== WHAT THE TASK REQUIRES ==
Collect every line of the data below that contains the word "dropdown", and copy each of those lines in full.

[Start of TASK DATA]

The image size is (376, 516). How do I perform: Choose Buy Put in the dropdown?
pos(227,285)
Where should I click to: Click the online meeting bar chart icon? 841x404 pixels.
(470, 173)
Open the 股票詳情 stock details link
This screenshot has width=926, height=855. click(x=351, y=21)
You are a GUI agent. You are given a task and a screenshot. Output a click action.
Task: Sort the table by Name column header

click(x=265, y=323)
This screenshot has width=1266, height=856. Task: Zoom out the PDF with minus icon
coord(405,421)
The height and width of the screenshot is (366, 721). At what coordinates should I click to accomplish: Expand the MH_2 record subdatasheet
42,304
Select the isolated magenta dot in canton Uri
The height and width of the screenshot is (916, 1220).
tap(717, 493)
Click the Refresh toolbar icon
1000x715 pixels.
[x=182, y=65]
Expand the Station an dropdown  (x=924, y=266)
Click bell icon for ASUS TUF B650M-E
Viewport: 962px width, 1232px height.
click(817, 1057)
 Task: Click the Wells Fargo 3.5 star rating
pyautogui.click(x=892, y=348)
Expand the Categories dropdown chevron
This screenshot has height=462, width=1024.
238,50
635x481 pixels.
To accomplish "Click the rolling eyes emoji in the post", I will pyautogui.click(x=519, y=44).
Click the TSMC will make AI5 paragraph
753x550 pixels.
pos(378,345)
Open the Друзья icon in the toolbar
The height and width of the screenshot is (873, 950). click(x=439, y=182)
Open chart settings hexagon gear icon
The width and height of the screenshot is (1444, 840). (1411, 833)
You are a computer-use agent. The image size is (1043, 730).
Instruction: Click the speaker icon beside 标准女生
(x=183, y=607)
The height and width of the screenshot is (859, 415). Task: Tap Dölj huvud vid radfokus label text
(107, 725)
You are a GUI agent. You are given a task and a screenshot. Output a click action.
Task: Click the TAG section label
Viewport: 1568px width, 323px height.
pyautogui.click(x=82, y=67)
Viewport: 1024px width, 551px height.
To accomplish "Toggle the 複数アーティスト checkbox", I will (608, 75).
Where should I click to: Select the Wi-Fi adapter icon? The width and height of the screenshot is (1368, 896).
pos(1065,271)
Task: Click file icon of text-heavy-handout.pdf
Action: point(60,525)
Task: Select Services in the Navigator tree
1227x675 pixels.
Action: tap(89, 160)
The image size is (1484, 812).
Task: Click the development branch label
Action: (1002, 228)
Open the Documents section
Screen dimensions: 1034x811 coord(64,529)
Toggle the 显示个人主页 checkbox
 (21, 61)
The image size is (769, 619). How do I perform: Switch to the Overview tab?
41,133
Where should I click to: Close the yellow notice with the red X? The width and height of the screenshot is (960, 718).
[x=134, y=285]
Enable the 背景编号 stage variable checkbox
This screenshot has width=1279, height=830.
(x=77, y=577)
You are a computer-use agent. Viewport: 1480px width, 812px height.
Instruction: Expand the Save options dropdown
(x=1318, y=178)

[End of TASK DATA]

== FINAL RESULT ==
The image size is (376, 516). How do I perform: Choose Buy Put in the dropdown?
Expand the Station an dropdown  (x=924, y=266)
Expand the Categories dropdown chevron
Instruction: Expand the Save options dropdown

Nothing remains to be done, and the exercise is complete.